------ EXTRACTED RECORDS

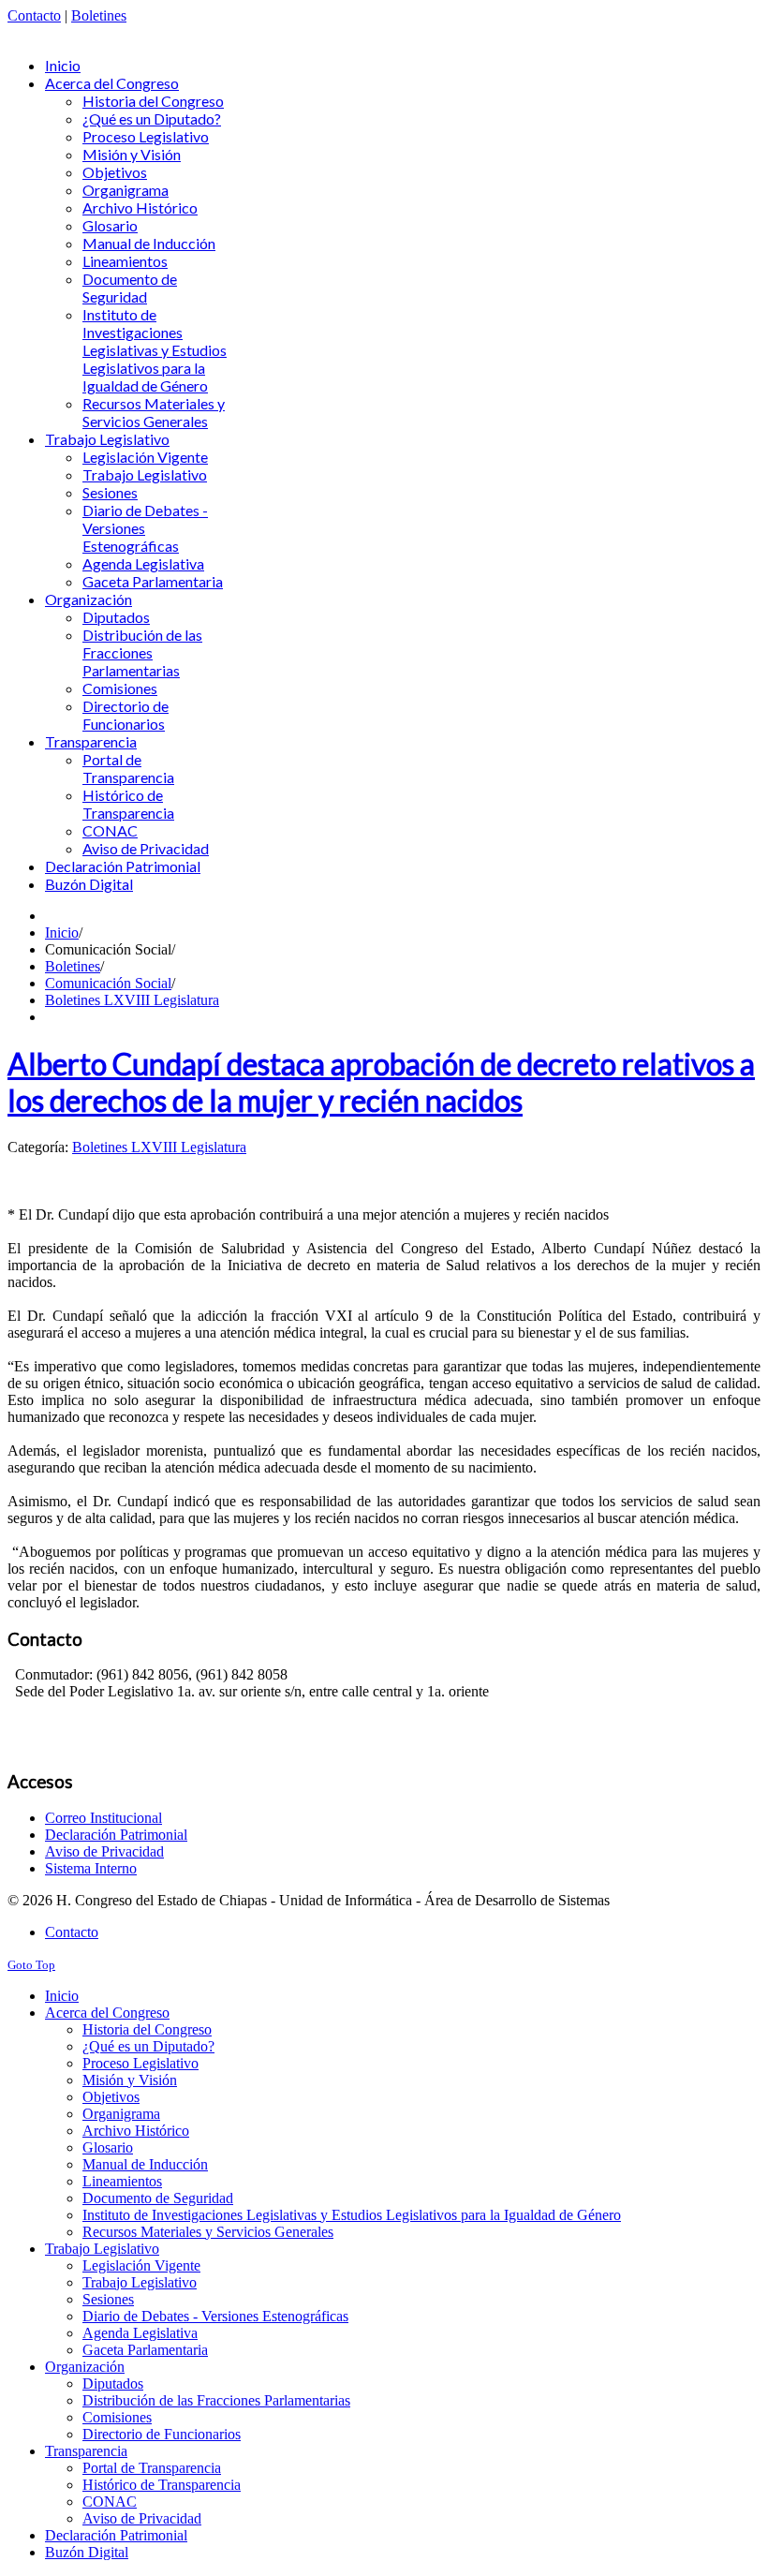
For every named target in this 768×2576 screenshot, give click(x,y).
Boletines (98, 15)
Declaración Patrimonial (116, 1835)
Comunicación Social (108, 983)
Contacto (34, 15)
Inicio (62, 932)
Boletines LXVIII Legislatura (132, 1000)
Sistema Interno (91, 1868)
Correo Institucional (103, 1818)
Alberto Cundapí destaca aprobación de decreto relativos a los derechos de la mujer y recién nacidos (381, 1081)
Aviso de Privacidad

------------

■ WORK INSTRUCTION ■
Using the material above, print word for word the lines from the one holding "Comunicación Social (108, 983)" through the last line.

■ FINISHED EXERCISE ■
Comunicación Social (108, 983)
Contacto (34, 15)
Inicio (62, 932)
Boletines LXVIII Legislatura (132, 1000)
Sistema Interno (91, 1868)
Correo Institucional (103, 1818)
Alberto Cundapí destaca aprobación de decreto relativos a los derechos de la mujer y recién nacidos (381, 1081)
Aviso de Privacidad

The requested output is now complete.